-- START OF EXERCISE MATERIALS --

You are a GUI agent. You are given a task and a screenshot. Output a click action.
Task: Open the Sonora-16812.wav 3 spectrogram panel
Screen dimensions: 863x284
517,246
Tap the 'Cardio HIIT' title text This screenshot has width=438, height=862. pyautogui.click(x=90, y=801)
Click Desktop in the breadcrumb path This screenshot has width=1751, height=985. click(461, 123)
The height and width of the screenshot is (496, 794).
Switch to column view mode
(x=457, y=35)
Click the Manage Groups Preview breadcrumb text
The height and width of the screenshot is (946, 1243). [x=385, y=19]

-- END OF EXERCISE MATERIALS --

TASK OBJECTIVE:
Please identify every line above that contains the word "height" and copy each of those lines in full.

FULL SOLUTION:
Tap the 'Cardio HIIT' title text This screenshot has width=438, height=862. pyautogui.click(x=90, y=801)
Click Desktop in the breadcrumb path This screenshot has width=1751, height=985. click(461, 123)
The height and width of the screenshot is (496, 794).
The height and width of the screenshot is (946, 1243). [x=385, y=19]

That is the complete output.